I’ve heard the stories that call centers are sweat-shop like environments, but I don’t see it where I work. I get two fifteen minute breaks and an hour lunch break which I chose to shorten so I can leave early. I get 17 paid days off a year and an annual cut of their profit and if I wanted, I’d get health benefits. When my uncle died last week, I took five days off in a row and all I got were well-wishes and heart-to-heart support. I have incredibly kind, encouraging, understanding, amazing bosses. It’s the best job I’ve ever had, but it’s also the most stressful. Mostly because of people like you.
Note that airliner cargo areas are pressurized, though not necessarily to an extent that guarantees chip bags will arrive intact.
From one former call center employee to others: whence the outrage? I’m sad to say it, but most of my coworkers were indeed pretty fucking stupid. Some of them weren’t, but most of them were. My habit of spending my spare time seeking out and fixing their most common fuckups was what got me promoted…and once I was promoted, I spent far (far, far, far, far) too much time fixing endless streams of egregiously harebrained horseshit that some monkey had slammed into a keyboard with nary a moment’s thought to believe that the average employee had the processing capacity of a musical greeting card, or that the situation was particular to my old floor.
Even more fun was contacting the customers to inform them of the impressively myriad ways in which each successive bonehead to get his hands on their accounts had further cocked them up, and exactly how I’d be untangling the intricate knots of human stupidity that resulted in the whole thing landing on my desk, while using language that wouldn’t make the company liable for million-dollar lawsuits.
Myself, I wouldn’t take the OP as a personal insult. There’s a difference between saying “call center employees are stupid” and “you work in a call center, therefore YOU are stupid”. Even at that, the worst case scenario is that the OP really does believe that to be true of everyone who has ever occupied the inside of a call center and received payment for it…and if that’s the case, then he is an imbecile of such epic proportions that I’d not care enough about his opinion to expend the effort typing a response.
I’m really not surrounded by morons at work, Roland. YMMV, but my mileage isn’t half bad. Retail agents are really the bane of my existence. Had the rant been about retail salespeople who add things on to people’s accounts and otherwise totally FUBAR their accounts being what’s wrong with America today, I wouldn’t have argued!
Meh. The OP was ranting; and if you can’t paint with a broad brush here, then where can you? Besides, I’ve been called worse. Often.
[sup]By my wife. In Korean.[/sup]
Heh. I was asking where the outrage was coming from, not calling for more of it. Suppose I could have phrased that a bit more clearly.

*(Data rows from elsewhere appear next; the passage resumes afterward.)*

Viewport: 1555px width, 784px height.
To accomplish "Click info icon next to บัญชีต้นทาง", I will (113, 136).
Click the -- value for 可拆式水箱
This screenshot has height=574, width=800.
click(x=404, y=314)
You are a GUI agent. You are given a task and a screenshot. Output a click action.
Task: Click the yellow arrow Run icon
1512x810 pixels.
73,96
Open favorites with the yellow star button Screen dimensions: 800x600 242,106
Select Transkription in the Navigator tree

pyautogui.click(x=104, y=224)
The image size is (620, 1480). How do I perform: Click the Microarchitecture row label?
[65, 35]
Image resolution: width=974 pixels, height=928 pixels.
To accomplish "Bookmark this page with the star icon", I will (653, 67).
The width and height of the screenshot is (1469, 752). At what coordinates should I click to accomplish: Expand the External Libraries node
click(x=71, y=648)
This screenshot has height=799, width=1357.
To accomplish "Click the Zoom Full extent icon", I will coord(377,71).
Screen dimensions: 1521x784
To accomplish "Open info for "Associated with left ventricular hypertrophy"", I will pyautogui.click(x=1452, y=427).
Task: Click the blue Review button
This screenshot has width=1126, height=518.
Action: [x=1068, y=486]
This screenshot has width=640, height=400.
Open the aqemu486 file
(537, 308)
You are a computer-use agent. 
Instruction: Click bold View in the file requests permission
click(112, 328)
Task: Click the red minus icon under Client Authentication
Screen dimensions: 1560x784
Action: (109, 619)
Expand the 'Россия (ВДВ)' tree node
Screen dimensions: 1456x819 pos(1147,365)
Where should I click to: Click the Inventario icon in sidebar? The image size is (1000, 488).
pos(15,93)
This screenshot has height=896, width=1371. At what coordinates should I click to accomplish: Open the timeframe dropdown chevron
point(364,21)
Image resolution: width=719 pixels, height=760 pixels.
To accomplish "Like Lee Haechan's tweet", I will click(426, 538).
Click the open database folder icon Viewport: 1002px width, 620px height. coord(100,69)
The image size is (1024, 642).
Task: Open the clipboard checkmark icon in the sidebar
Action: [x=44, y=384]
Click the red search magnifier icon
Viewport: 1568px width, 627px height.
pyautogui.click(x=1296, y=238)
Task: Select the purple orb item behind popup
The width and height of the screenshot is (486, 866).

Maybe we wouldn’t need call centers if companys wouldn’t try to take on more customers than they can service. Split the company into different divisions, do something.
:smack:
OK, you try booking travel for a large, centralized, government entity (like the entire fucking government), serving 5000 people per day, and try to get some trained monkeys who not only know geography, but can get you from here to there as fast as possible. Do it with less than 180 people, and commit to a service level of 80% of the calls answered within 20 seconds. Good luck to you.